Sciencewoken hat geschrieben:Die Betonung liegt sicher auf weitere Tricks, oder hast du den Trick mit x und x' etwa übersehen?

Aber Gedanken darüber, dass Geschwindigkeiten eine Zeit in der Einheit haben, Strecken jedoch nicht, machst du dir nach wie vor nicht. Es gilt ja das Relativitätsprinzip einer Person, der schon vor rd. 400 Jahren Geschwindigkeiten wechselseitig hochpräzise messen konnte ... geschweige denn über eine konstante Ausbreitungsgeschwindigkeit aller Wechselwirkungen im und gegebüber dem Vakuum (maw. einer absoluten Geschwindigkeit) wusste.

- Ich bin irgendwo im Weltraum, wo ich den Mond gut sehen kann.

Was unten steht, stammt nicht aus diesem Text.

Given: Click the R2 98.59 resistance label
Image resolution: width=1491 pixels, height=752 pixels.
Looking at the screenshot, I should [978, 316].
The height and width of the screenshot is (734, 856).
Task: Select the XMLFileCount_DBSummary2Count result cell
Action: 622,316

- Von meiner Position aus gesehen ist der Mond x-km nach rechts, y-km nach vorne und z-km nach oben. In kartesischen Koordinaten also P(x,y,z).
- Mit einer Lampe strahle ich den Mond an. Das Licht erreicht ihn in t Sekunden. Als Länge hingeschrieben: c*t.
- Du bin irgendwo im Weltraum, wo du ihn gut sehen kannst.
- Von deiner Position aus gesehen ist der Mond x'-km nach rechts, y'-km nach vorne und z'-km nach oben. In kartesischen Koordinaten also P(x',y',z').
- Mit einer Lampe strahlst du den Mond an. Das Licht erreicht ihn in t' Sekunden. Als Länge hingeschrieben: c*t'.
Wir bewegen uns mit v-Kilometer pro Stunde aufeinander zu.
Sind wir zufällig so ausgerichtet, - das v direkt durch unseren jeweiligen Ursprung in P(0,0,0) bzw. P(0',0',0') geht und
- wir auch gleich ausgerichtet sind und von auf der x-Achse und der x'-Achse läuft, dann gilt die einfache Rechnung.
Wenn wir - irgendwie ausgerichtet sind und
- v auch nicht durch unseren jeweiligen Ursprung in P(0,0,0) bzw. P(0',0',0') geht, müssen wir die zweite Rechnung machen.
Du siehst, da ist kein Trick mit x und x'. Es ist einfach meine Messung zur Position vom Mond und deine Messung.
v wird bestimmt aus dem jeweiligen Bezugssystem mittels v = dx/dt = dx'/dt'. Trotz unterschiedlicher BS kommt dasselbe v heraus. Übrigens egal, ob relativistisch oder nicht gerechnet. Man nimmt einfach, was man hat.
Das RP besagt, dass die selben Naturgesetze bei mir und bei dir Gültigkeit haben. Da ist das erst einmal egal, wie genau die Geschwindigkeit zueinander gemessen wird. Die fließt da nicht in die Naturgesetze mit ein.
Interessant wird das erst, wenn wir zueinander Aussagen machen wollen.
Bei gleichem v gilt der Impuls- und Energieerhaltungssatz.
Bei unterschiedlichen v gilt der Impuls- und Energieerhaltungssatz nicht mehr. Das ist die Folge, wenn du die LK ablehnst.
Das hat ganz praktische Auswirkungen. Dramatisch erkennbar dann, wenn man den Impact berechnet und dann z.B. feststellt, dass für das eine BS die Energie ausreicht, irgendetwas zu zerstören und für das andere BS die Energie nur ausreicht, eine Delle ins Blech zu bekommen.
Und wie misst du die absolute Geschwindigkeit?Eine Erklärung, wie du die Probleme lösen willst hast du nicht.